Hoy, contra todo pronóstico, me he levantado con ganas de pintar. Estoy de buen humor y la sensación de opresión en el pecho ha disminuido, tanto que casi experimento un cierto gozo en el simple acto de respirar. Esta noche no he echado en falta la tos de fumador de mi marido ni los murmullos que acompañaban a sus continuos cambios de postura. He dormido cinco horas seguidas y el cielo me parece inusualmente claro. Aprovechando esta tregua, he entrado en mi estudio, he descubierto el lienzo que permanece en un rincón desde hace más de tres años y he continuado el retrato de Pablo. Al verlo vuelvo a oír sus gritos persiguiendo a Nela por el pasillo, jugando en el jardín o chapoteando en la piscina. Me encanta la voz de mi hijo, una voz líquida capaz de colarse por las rendijas de las puertas, trepar por mis piernas y alcanzar el corazón.
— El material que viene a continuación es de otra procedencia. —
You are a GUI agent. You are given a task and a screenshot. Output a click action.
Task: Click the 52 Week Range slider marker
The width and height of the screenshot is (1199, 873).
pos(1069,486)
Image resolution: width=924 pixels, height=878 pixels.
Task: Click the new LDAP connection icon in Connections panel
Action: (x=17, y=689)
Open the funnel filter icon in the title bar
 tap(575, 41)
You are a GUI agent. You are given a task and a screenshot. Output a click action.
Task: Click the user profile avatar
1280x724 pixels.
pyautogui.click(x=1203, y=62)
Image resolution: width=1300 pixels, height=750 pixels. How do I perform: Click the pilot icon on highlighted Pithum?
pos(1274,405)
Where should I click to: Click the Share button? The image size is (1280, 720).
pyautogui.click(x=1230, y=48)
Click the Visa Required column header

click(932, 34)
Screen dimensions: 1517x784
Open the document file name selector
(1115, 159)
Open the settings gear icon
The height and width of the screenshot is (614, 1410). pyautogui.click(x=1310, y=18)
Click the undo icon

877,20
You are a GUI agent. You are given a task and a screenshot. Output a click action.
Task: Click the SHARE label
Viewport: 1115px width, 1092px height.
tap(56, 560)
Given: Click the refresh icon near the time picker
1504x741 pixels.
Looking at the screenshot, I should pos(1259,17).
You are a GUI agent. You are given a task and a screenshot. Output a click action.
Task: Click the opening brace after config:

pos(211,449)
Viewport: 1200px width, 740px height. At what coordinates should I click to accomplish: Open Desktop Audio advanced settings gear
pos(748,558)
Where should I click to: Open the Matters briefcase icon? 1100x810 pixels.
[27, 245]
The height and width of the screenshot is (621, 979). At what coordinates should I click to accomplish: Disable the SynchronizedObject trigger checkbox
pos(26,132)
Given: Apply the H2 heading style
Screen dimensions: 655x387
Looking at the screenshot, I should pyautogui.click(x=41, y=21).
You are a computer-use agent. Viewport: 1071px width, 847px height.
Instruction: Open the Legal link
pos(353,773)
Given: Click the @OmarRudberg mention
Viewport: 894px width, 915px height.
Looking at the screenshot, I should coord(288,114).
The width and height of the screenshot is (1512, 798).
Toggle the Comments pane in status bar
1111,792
Mi mano se mueve resuelta por el lienzo y eso me anima, aunque sigo pendiente de la risa de Pablo. Pero, de pronto, Marcelo comienza a gritar. Y todo vuelve a suceder rápido como un pestañeo: los ladridos desesperados de Nela, mi confusión, el corazón dándome una coz en el pecho, los pies clavándose en el suelo a la vista de lo que está sucediendo fuera, la voz atascada en la garganta, el pincel cayendo y manchándome el zapato, la oscuridad repentina… Pero esta vez logro salir del estudio y acercarme a la piscina. Nela me sigue en silencio con la cabeza gacha, gimiendo bajito. Y entonces, me siento en el borde, agarro a mi hijo por la camiseta y lo acerco hasta mí. Lo saco del agua, es muy liviano, los muertos siempre lo son, me lo llevo al pecho y lo acuno balanceándome adelante y atrás. Y lloro. Lloro como no he llorado desde que sucedió, lloro de rabia, de dolor, de desesperación, de incredulidad, de ausencia… Lloro con una pena devastadora que nunca se irá.
La voz de Ana, la señora que mi marido ha buscado para que me ayude en casa, y de paso le informe de cómo estoy, me devuelve a la realidad. No sé cuánto tiempo ha pasado, pero el sol ya está en el punto más alto del cielo. Cuando me ve, se acerca y se sienta junto a mí. Dice que se alegra de verme llorar, que temía que cualquier día reventase y el llanto acabara por inundar la casa. Pasa su brazo por mis hombros y lloramos juntas. Es balsámico llorar con alguien que no llora por tu misma pena, por eso no podía soportar el llanto de Marcelo, por eso le agradecí tanto que se fuera.
Esa misma tarde hago la maleta. Meto pocas cosas, no necesito mucho. No sé muy bien donde voy a ir, pero me da igual. El destino es lo de menos. Lo importante es ponerse en marcha de una vez. Cojo una de las pañoletas que encontré en la cómoda de mi madre y me la echo sobre los hombros. Noto el calor de su abrazo y eso me infunde fuerza. Nela me mira. Hacía mucho tiempo que no le brillaban de ese modo sus ojillos color canela. Cierro la puerta, echo la llave y hago ademán de guardármela en el bolso, pero cambio de opinión y la entierro en una de las macetas del zaguán.
Me inunda un imposible olor a azahar, estamos en febrero y no hay un solo árbol florecido en la calle. Nela también lo ha percibido porque eleva su hocico y comienza a olfatear el aire. Y juntas ponemos rumbo a algún lugar donde empezar de nuevo.
Sin Pablo. Sin Marcelo.
Conectada a la vida a pesar de la pérdida.
Aferrada al amor que seguiré sintiendo por él hasta que me toque irme a mí.